Tarea asignada A
Responda, a partir del texto sobre la represión del Estado, las siguientes preguntas:
(i) ¿De qué libro se secuestró la décima edición?
(ii) ¿Cuál fue la condena dictada contra Valtonyc?
(iii) ¿Sobre quién eran los chistes por los que se sentenció a la tuitera Cassandra?
Tarea asignada B
Enumere todas las personas o grupos que el texto sobre la represión del Estado menciona como objeto de persecuciones judiciales o de sentencias en firme.
Tarea asignada C
Retome el texto sobre la represión del Estado a continuación de su última oración.

--- Fragmento de página ---

Las instituciones culturales de nuestro país, con su silencio, se han puesto al servicio de la represión para conservar sus privilegios, y en este océano de pasividad el Estado se está lanzando al ataque con todos sus medios y toda su violencia.Por un lado la que vimos ejercer a los policías el 1O por orden del Ministerio de Interior, sí, y también con cárceles preventivas para civiles y políticos electos, con persecuciones judiciales como la que sufre Anna Gabriel o Pablo Hasél, con las sentencias en firme como las dictadas contra La insurgencia, la tuitera Cassandra, por los chistes sobre Carrero Blanco, o contra Valtonyc, en este caso de tres años y medio de cárcel por cantar. Pero no debemos olvidar las muchas otras formas de violencia, como la que ha sufrido la industria editorial, que ha visto hoy como se secuestraba la décima edición de Fariña (Libros del KO, 2017), libro que vinculaba el narcotráfico en Galicia con el Partido Popular. Y, también, de manera generalizada, la que se ejerce sobre todos nosotros con estos modos ejemplificadores, que nos dice que si nos salimos mínimamente de las pautas, del discurrir normal del régimen fascista del 78, podremos encontrarnos en situaciones desagradables, porque al final, ellos son los que tienen el poder de interpretar la ley y poner a funcionar todo el aparato represivo del estado.

--- Sección de datos ---

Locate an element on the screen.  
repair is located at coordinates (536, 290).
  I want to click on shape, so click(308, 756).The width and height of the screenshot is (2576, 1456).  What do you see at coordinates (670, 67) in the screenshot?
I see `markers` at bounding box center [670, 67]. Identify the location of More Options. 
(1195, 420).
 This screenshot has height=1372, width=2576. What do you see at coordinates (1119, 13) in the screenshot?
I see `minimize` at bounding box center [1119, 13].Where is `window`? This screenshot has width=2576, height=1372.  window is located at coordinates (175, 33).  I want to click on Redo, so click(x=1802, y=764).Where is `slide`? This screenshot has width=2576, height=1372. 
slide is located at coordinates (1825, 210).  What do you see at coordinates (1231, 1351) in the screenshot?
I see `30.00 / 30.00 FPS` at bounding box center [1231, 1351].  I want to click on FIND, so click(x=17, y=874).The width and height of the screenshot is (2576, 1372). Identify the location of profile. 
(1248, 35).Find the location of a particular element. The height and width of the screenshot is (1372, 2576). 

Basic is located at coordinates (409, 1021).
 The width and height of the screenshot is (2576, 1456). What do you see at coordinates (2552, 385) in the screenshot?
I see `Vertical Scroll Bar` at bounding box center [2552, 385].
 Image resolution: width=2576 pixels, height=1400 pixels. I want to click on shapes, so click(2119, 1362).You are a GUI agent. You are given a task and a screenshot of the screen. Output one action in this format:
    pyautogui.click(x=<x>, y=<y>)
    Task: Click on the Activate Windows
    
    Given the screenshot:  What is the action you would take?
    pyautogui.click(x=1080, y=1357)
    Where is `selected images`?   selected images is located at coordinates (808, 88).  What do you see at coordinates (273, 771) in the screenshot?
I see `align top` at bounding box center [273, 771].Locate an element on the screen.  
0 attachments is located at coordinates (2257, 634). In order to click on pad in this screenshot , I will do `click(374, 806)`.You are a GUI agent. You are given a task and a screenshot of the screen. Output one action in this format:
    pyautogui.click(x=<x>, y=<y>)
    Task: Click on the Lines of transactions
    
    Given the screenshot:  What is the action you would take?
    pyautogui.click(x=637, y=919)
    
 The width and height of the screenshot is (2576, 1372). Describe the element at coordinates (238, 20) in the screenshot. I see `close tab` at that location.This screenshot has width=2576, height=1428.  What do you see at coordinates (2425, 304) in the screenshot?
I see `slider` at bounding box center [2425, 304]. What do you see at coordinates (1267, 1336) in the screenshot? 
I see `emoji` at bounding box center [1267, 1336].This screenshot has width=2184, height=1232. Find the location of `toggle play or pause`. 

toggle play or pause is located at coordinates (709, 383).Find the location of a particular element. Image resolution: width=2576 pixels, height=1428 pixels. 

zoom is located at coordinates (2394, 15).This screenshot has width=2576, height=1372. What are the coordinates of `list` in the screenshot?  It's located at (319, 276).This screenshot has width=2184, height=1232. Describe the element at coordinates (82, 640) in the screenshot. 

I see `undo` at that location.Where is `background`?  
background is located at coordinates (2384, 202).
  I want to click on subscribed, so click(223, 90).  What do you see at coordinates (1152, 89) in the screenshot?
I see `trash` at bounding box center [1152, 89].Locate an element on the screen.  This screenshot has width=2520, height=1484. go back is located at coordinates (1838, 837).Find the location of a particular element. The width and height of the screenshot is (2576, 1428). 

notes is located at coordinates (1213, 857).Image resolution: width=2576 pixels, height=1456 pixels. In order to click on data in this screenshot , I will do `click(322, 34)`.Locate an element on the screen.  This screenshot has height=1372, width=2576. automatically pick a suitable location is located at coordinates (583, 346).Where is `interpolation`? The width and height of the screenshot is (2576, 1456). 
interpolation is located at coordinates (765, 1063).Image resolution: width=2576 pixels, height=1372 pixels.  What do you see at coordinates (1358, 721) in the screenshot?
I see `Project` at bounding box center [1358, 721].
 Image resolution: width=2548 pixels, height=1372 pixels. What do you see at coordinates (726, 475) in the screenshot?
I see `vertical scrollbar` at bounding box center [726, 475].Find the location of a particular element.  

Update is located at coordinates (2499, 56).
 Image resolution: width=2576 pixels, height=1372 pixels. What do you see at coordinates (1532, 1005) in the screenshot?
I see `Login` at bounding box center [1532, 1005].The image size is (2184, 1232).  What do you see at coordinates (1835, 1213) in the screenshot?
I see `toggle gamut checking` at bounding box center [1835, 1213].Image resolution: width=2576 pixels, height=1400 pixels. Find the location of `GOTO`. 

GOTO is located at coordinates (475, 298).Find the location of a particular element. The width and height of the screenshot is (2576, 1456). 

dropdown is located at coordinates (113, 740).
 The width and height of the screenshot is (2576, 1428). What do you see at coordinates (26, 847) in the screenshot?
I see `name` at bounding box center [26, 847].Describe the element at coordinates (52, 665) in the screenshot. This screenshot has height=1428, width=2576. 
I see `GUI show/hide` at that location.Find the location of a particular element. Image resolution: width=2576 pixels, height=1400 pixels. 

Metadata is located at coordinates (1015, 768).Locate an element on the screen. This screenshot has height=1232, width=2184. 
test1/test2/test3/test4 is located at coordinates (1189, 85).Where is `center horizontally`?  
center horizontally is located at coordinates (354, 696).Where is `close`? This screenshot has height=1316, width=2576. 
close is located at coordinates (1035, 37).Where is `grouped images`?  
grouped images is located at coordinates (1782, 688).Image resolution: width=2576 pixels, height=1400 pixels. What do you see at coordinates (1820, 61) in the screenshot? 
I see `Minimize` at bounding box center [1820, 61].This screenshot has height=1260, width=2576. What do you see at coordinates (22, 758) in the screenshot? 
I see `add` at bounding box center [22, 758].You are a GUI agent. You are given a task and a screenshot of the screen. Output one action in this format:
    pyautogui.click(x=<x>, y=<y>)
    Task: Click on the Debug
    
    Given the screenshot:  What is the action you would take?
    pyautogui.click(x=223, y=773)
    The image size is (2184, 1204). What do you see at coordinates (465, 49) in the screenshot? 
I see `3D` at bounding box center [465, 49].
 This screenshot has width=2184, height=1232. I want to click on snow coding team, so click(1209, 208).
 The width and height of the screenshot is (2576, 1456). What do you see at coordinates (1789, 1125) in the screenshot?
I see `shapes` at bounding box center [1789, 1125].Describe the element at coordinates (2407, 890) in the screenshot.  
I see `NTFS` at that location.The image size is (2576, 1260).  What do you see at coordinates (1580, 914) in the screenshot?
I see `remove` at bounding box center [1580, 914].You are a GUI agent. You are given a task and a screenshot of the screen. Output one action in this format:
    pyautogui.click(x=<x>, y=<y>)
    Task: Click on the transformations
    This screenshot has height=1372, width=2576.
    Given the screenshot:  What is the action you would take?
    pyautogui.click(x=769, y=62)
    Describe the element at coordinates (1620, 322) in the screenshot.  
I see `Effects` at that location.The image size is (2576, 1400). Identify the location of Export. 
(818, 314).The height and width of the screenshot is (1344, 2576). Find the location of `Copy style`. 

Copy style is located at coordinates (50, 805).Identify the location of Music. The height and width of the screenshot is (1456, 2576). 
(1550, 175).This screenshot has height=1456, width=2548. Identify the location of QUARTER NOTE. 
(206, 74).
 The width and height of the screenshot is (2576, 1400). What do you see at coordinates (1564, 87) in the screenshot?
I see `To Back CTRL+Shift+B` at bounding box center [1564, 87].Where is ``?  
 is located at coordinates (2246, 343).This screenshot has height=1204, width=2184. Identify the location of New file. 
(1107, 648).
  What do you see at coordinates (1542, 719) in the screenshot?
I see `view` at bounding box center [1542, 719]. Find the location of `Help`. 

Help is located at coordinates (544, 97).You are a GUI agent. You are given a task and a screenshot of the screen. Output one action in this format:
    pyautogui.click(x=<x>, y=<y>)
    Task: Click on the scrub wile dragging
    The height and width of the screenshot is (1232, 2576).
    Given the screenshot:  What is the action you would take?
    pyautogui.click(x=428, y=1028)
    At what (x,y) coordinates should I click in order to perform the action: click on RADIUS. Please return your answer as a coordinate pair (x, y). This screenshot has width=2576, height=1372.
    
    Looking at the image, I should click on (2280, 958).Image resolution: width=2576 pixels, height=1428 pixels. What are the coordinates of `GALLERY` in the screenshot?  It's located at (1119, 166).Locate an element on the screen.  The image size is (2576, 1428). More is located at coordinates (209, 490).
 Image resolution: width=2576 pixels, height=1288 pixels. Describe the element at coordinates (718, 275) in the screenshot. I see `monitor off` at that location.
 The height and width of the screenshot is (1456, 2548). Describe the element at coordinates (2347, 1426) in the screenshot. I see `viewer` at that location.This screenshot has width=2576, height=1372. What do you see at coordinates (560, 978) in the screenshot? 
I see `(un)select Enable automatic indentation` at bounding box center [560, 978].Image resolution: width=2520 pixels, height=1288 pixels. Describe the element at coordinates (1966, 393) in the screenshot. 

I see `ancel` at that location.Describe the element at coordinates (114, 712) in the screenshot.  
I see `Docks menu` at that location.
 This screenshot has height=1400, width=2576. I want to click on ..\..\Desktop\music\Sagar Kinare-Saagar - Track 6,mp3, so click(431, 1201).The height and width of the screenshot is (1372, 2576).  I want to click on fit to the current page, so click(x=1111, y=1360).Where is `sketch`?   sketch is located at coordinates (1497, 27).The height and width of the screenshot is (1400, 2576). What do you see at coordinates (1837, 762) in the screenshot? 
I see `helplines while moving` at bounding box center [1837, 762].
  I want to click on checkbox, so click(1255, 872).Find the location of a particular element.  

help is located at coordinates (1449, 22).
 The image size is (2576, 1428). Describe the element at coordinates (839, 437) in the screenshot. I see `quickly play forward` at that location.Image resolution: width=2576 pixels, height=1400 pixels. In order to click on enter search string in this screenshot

---

Resultado de tarea A
(i) De Fariña (Libros del KO, 2017).
(ii) Tres años y medio de cárcel por cantar.
(iii) Sobre Carrero Blanco.

Resultado de tarea B
Anna Gabriel, Pablo Hasél, La insurgencia, la tuitera Cassandra, Valtonyc

Resultado de tarea C
Es cierto que la tarea de la filosofía requiere calma, pero la necesita en tanto en cuanto pueda ponerla al servicio de la política. Cuando la filosofía se separa de la vida y de las luchas políticas sin las que no podría entenderse se convierte en una filosofía nihilista y pobre, que bien haría de ponerse a pensar qué sentido tiene, pues se sitúa del lado del poder con su calma y su silencio. Mientras tanto, es precisamente ahora cuando hay que defender las trincheras, cuando hay que salir a la calle, poner a circular todos nuestros afectos, y volver a decir que no nos representan, que somos una multitud y que si nos tocan a una nos tocan a todas.